Records supplied:
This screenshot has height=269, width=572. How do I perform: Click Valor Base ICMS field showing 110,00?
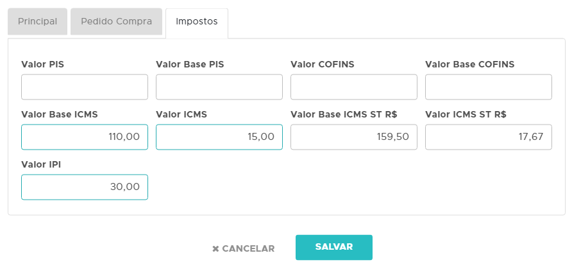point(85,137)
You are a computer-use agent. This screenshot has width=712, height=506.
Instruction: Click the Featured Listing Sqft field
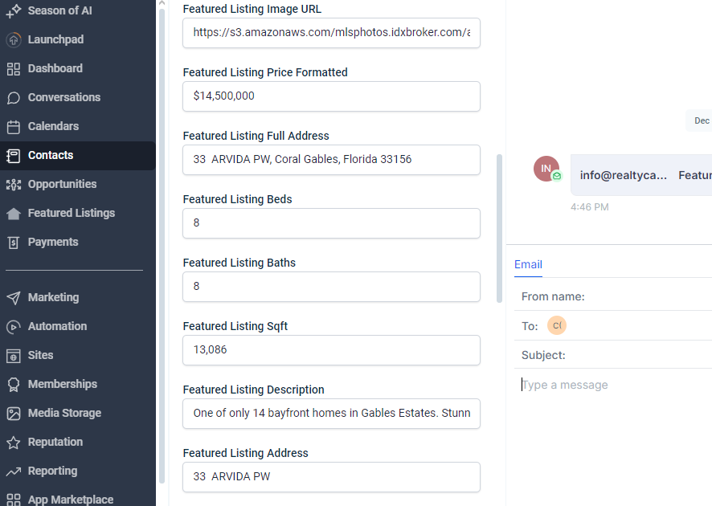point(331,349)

* * *

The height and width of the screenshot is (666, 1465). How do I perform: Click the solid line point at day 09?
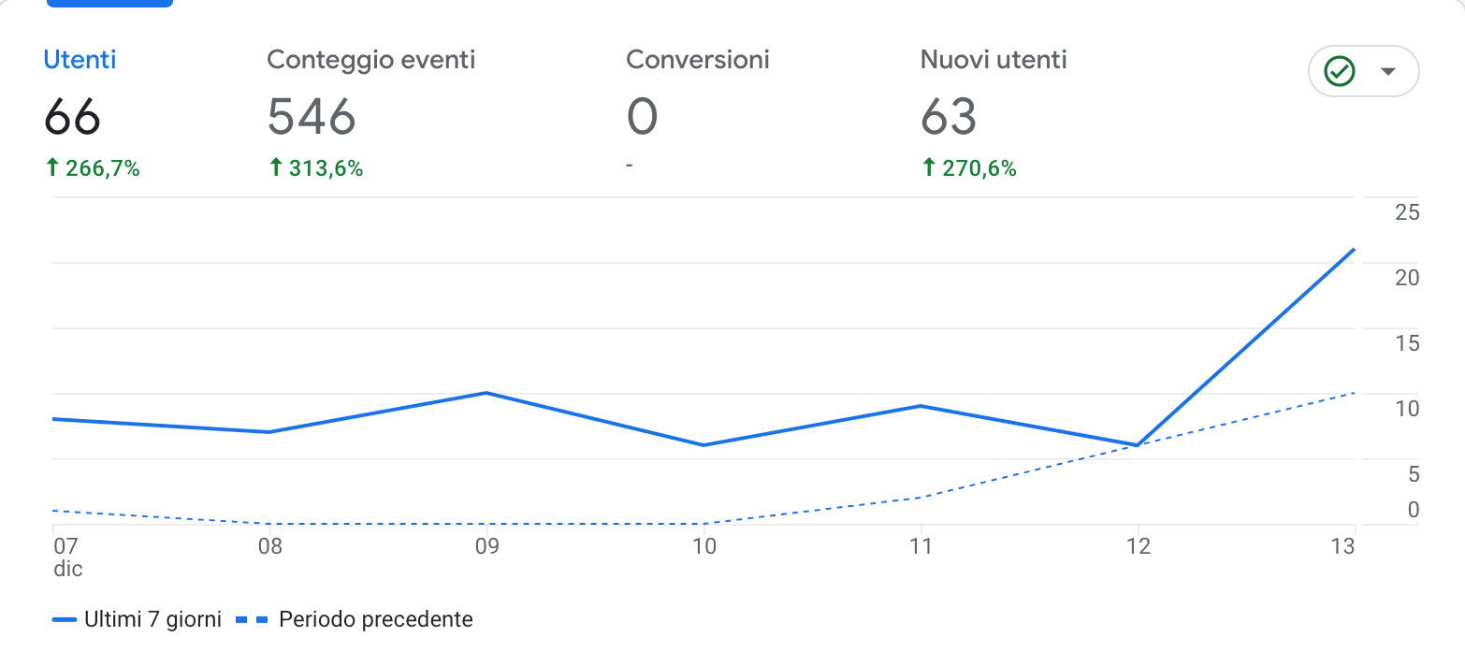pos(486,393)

...

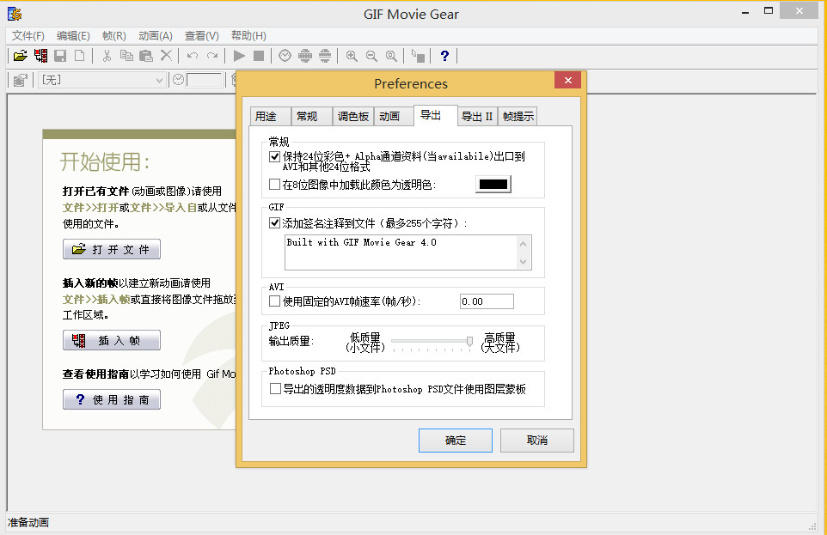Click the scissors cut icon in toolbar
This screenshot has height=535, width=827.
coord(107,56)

Set problem: Rewrite the entries starting at the line that contains "The height and" and ending after the line that contains "pos(486,393)", with "solid line" replaced by "dashed line" and everything else unchanged. Leave the pictures out of your answer.

Task response:
The height and width of the screenshot is (666, 1465). How do I perform: Click the dashed line point at day 09?
pos(486,393)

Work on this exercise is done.